Come si evince dai rapporti EuroStat, il Belpaese impiega attorno all’8 % della spesa preventiva nazionale per mantenere i sistemi di formazione a livello nazionale che accusano oramai da decenni gli annosi problemi di precarietà, stipendi bassi e decadimento fisico delle strutture in cui i cittadini di domani vengono preparati al mondo del lavoro o dello studio.
La media europea in termini di investimenti su istruzione, università e ricerca tocca quasi il 10 %: da tale raffronto conseguono alcune peculiarità da sottolineare. La ricerca, che nel nostro paese rappresenta il fiore all’occhiello dell’innovazione tecnologico-scientifica, si sta progressivamente confrontando con un calo progressivo dei fondi messi a disposizione delle autorità; a ciò si sommano i pagamenti ridicoli ricevuti dai ricercatori che, dopo un decennio di studio e formazione, si dedicano ad un’attività brillante, innovativa e di vivace erudizione.
Contro una media UE del 4,7 %, l’Italia si riconferma al fondo della classifica in termini di investimenti fattivi in ricerca, inserimento e formazione dei cittadini del futuro; il numero di laureati, specialistica in tasca o meno, è il penultimo a livello europeo, seguito solo dai dati scoraggianti della Romania, alle prese con una crisi sociale fin dalla rivoluzione del 1989. Il rapporto stilato da Unimpresa noto pubblicamente come “I giovani e l’istruzione: la spesa pubblica in Italia e i divari da colmare” – strutturato sui dati offerti da Banca d’Italia, Corte dei Conti, EuroStat e Ministero dell’Economia – fotografa un quadro desolante per il nostro Paese.
Un divario decisamente aperto con il resto del continente: l’arrivo del PNRR, con 191,5 miliardi erogati nei prossimi anni solo il 16 % di tali fondi assegnati dall’Unione Europea è dedicato a scuole, ricerca ed atenei, pari a 30, 6 miliardi. Si auspica che tale strumento – a differenza di misure finanziarie precedenti, sia in grado di risolvere e colmare le spaccature secolari che separano il Belpaese dal resto dell’UE.

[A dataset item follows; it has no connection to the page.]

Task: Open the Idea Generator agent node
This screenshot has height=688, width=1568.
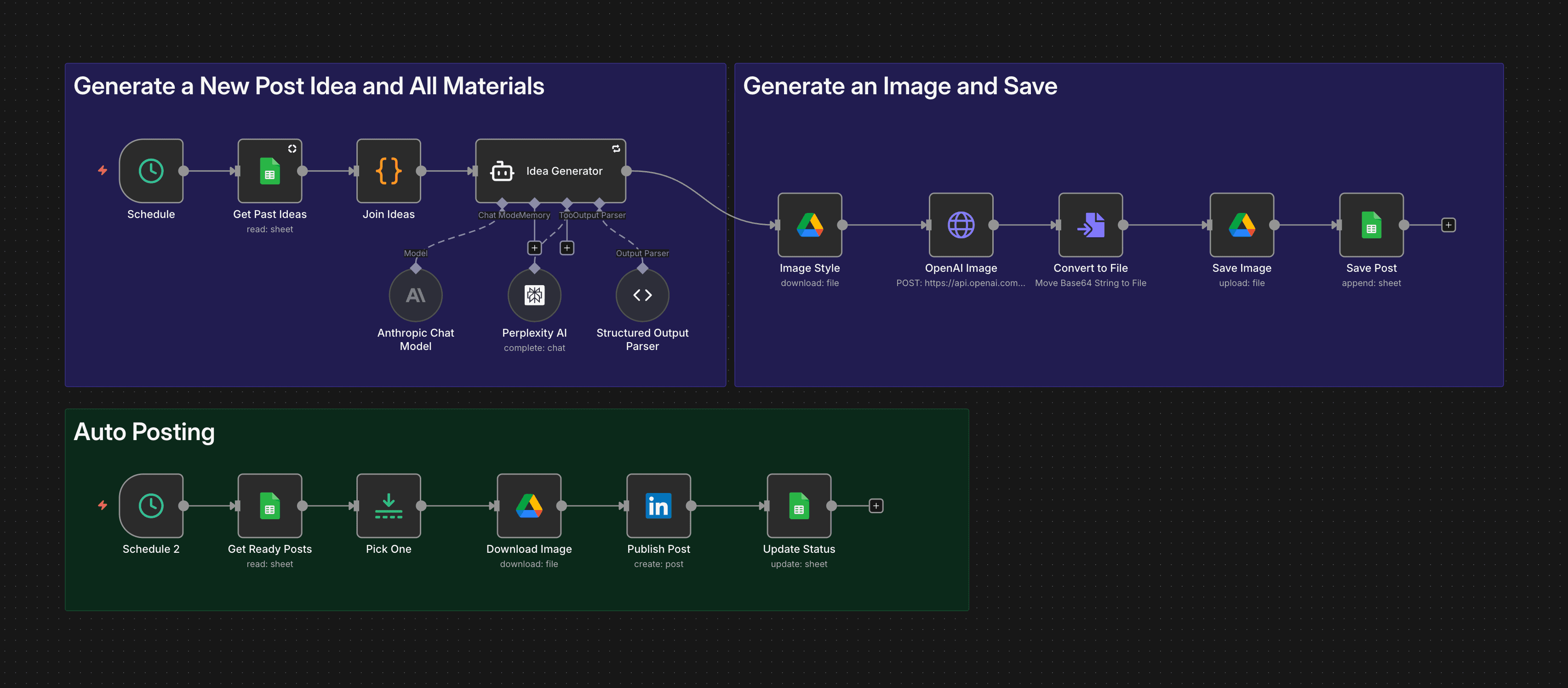Action: click(550, 171)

Le contrazioni demografiche con cui il paese si trova alle prese da decenni, derivanti dal futuro professionale assai incerto, dalla precarietà dilagante e dai limitati investimenti finanziari in politiche finalizzate a favorire le nascite costituiscono uno strumento d’interesse per l’analisi svolta da EuroStat. Il numero di laureati in Europa sfiora i 18 milioni di individui: in termini di percentuale di popolazione che attualmente segue un corso universitario, si passa dal 17,9 % di Germania al 10,8 % del Belpaese. Il numero di laureati in Italia, sempre in rapporto alla popolazione, è del 17 % rispetto al 33 % di Francia e al 40 % del Regno Unito.

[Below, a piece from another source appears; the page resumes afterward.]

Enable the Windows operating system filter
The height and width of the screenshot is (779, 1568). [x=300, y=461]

Si deve osservare con attenzione che il declino della spesa in istruzione e formazione universitaria in Italia è avvenuto in maniera più repentina e più rapida rispetto ai cambiamenti demografici osservabili dagli ultimi anni a questa parte. Dinanzi ad una sensibile contrazione degli investimenti, attestata sul -14 % negli ultimi anni, il numero degli iscritti a corsi di formazione post-secondaria e universitaria non ha subito notevoli ridimensionamenti, perdendo in termini statistici tre punti percentuali al massimo.